By Rachel Hoeing
It’s not every day that someone from our own area participates in the Olympics! This year, local swimmer Kathleen Baker not only participated, but came home with a silver medal in the 100 meter backstroke, and a gold medal in the in the 4X100M medley relay. Go Team USA! Kathleen’s sister, Rachel, was willing to coordinate an online interview with us where our reader’s children submitted questions that both she and Kathleen answered. Thanks to the Baker girls for giving us a glimpse into their lives. We hope your children are able to be inspired by their answers below!
Kathleen baker is from Winston-Salem, NC. She started swimming for the Forsyth Country Club Crazy Ducks at age 5, started swimming year round with STAR Aquatics at age 8, and her club team now is SwimMAC Carolina in Charlotte. She went to Forsyth Country Day School from Pre-K to 10th grade, and was then homeschooled in order to better train in Charlotte. She was diagnosed with Chron’s disease in 2010, but it has not gotten in the way of her fulfilling her dreams. Kathleen qualified for the Olympics in early July and took off to Rio just a month later. She is currently a sophomore at The University of California, Berkeley, where she’s swimming and studying Public Health.
Kathleen’s Interview Questions:
- What was the best part of your trip to Rio? … Callahan, age 8
Well, swimming and winning a medal was amazing, but I really liked hanging out with Team USA. The girls got along really well and we had a lot of fun together, by the end it felt like a family!
- Who was/is your role model? … Anna, age 11
My parents are my biggest role models. They have sacrificed so much for my Olympic dream, and taught me so much about how to be strong, have faith, and dream big.
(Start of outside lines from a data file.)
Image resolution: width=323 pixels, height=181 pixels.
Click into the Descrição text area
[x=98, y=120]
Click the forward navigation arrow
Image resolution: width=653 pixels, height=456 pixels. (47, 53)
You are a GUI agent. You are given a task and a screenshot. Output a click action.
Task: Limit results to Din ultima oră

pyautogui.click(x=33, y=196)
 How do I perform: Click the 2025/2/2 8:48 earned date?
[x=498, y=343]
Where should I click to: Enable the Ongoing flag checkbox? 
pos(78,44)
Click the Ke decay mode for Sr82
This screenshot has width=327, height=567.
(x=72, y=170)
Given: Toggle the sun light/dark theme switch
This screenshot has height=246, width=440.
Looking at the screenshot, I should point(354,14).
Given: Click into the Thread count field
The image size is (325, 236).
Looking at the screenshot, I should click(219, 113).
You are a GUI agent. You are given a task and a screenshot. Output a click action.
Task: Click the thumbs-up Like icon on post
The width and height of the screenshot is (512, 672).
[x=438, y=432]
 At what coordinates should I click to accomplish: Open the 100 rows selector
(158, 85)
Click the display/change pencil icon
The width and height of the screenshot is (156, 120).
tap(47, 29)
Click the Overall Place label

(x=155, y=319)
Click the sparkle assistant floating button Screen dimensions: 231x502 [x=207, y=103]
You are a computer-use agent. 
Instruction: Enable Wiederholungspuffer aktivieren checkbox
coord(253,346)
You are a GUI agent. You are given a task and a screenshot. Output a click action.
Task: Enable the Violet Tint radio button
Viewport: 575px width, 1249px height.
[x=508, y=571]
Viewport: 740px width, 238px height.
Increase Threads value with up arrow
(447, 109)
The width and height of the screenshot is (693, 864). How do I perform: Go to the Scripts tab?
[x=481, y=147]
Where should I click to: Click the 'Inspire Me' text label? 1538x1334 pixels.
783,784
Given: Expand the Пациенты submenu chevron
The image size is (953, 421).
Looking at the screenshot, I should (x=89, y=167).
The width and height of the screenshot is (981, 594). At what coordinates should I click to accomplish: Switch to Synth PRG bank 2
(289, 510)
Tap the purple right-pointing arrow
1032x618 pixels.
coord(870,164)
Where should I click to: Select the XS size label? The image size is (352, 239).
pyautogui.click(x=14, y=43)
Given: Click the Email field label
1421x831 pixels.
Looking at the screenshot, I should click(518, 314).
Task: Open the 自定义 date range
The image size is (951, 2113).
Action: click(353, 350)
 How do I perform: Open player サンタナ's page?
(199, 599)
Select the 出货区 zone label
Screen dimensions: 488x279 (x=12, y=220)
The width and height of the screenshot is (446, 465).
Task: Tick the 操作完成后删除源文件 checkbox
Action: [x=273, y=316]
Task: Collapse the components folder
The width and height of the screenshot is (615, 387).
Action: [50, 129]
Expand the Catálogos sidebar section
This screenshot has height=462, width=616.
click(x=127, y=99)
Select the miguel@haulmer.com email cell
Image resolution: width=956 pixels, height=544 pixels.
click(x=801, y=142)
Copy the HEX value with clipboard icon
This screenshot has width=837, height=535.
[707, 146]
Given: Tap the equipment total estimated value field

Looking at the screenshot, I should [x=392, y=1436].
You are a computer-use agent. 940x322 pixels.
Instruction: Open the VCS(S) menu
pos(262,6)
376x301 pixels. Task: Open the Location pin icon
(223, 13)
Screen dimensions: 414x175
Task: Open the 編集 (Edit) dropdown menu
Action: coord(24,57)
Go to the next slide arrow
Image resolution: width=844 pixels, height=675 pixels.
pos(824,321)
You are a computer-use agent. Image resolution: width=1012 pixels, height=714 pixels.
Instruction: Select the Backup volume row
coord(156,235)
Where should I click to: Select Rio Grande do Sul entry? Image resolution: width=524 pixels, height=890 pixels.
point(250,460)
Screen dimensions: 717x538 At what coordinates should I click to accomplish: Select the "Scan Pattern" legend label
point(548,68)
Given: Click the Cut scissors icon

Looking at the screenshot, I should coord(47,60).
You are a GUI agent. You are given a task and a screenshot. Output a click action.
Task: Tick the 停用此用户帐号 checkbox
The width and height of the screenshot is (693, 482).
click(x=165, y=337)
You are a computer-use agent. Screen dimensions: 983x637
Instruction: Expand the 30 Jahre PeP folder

- What do you do on the days when you just don’t feel like going to swim practice? … Parker, age 7
Swim practice is always my favorite part of the day, but I like going to the lake and hanging out with friends when I have some free time. I also like to play golf.
- When you do long-distance races, what do you think about to keep you motivated and pushing through? … Lauren, age 15
When I have a long race, I normally get in a groove and just try and keep my pace up the whole time. You can block the race in your head by thinking about it as 4 50’s instead of a 200M, or finishing those first 10 laps, not all 20. It goes by faster and seems a lot more doable. I like to focus on the first half of my races and take it out really fast, odds are you’re going to finish!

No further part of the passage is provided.